Izdırap, zorluklar ve acı, Çelenk kitabında hayatın zülmüne karşı bizlerin akışına bırakması gerektiğini telkin ediyor ama bence bu eksik. Benim daha geçerli ve işe yarar bir önerim var. Acıyı akışına bırakmak, ondan kaçmayı bırakmak yetmiyor! Ona sarılmak onu kucaklamak ve bağrına basmak şart! Acı hayatın her yerinde olacak evet ve ondan kaçmak demek onu savuşturmak değil salt ertelemek anlamına gelecek. Eninde sonunda o acı beni bulacak ve yeri gelecek zihnime yeri geldiğinde de bedenime nüfuz edecek. Belki acının durdurulmaz tesiri beni kıvrandıracak, duvarları yumruklatacak ya da çaresizce bir köşede bitkin olarak bırakacak. Bunlar ne kadar korkunç gelse de, o acı nöbetleri geçtiğinde yediğim ilk lokma benim için hayatımın en leziz yemeği olacak! İçtiğim meşrubat en lezzetlisi, aldığım hava en temizi olacak. Fakat şu an rahat koltuğumun rahatlatıcı tesirine kendimi bırakmışken, en iyi yemeği yesem asla o ızdırap sonrası yemeğin lezizliğini tadamayacağım. O halde acı sahiden de zevke ve mutluluğa hayat veren olmuyor mu?

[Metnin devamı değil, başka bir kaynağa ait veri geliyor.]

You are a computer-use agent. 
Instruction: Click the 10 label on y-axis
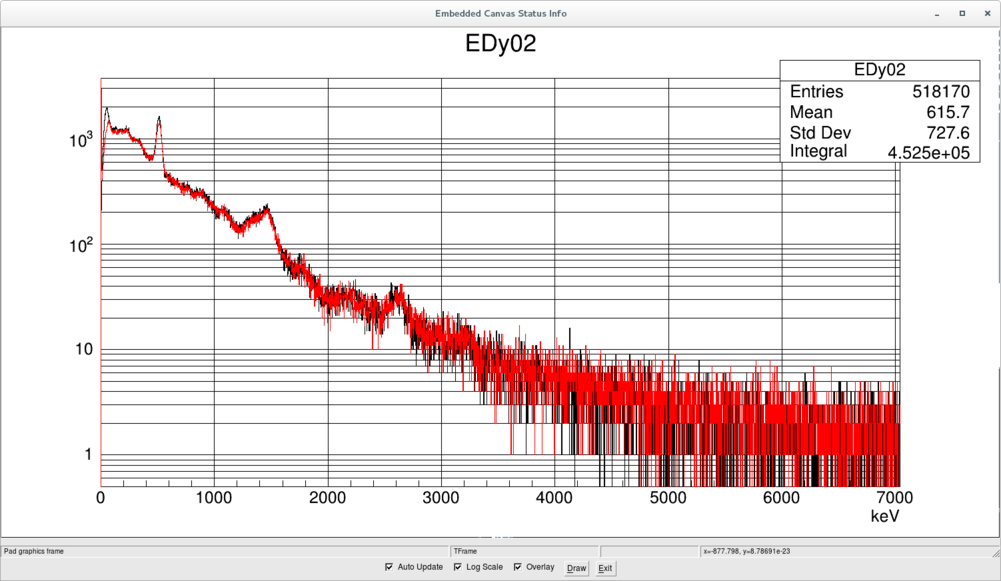pyautogui.click(x=84, y=349)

Çelenk’in kitabi ile çıktığım yolculukta acının hazın kaynağı olduğu hakikatine ulaşmak beni asıl cevaplamak istediğim suale bir adım daha yaklaştırdı. Platon diyaloglarının birinde bize haz vereceğini bildiğimiz halde yapmaktan kaçındıklarımızdan bahsediyor ve neden kendimize böylesine bir haksızlık yaptığımızı soruyor. Sokrates de her zaman bize en iyi geleceği bildiğimizi fakat onu yapacak bilgeliğe erişemediğimizden bahsediyor. Çelenk’in kitabını okurken Sokrates’ten bir parça, Nietzsche’den de bir parça buldum. Nietzsche acının kudretinden ve o acının bizi müthiş şeyler başarmaya ittiğinden bahsediyor. Ona öylesine değer veriyor ki, hazdan daha kıymetli olduğunu düşündürüyor insana. Sanırım bu yüzden onu hiççi diye yaftalıyorlar, ama ben Çelenk’in kitabını okurken hem Nietzsche’yi hem Sokrates’i daha iyi takdir ettim. Ben acıdan kaçmamam gerektiğini biliyorum fakat bunun bilgeliğine daha erişemedim, daha çok toyum. Ne kadar kendimi telkin etsem de, acının azametini gösteren kitaplar okusam da bu bilgeliğe erişmek şu an sahip olmadığım bir olgunluğu gerektiriyor. Dahası, Nietzsche’nin de ima ettiği gibi ancak bu farkındalığa eriştiğimde özgürleşeceğim ve acının getirdiği hakiki hazların tadını hürce takdir edebileceğim.
Çelenk, Zehra. Hayatta Kalma Rehberi. Everest Yayınları, 2019.
Plato. Protagoras. Bloomsbury Academic, an Imprint of Bloomsbury Publishing Plc, 2016.
Nietzsche, Friedrich. Thus Spoke Zarathustra. Antiquarius, 2020.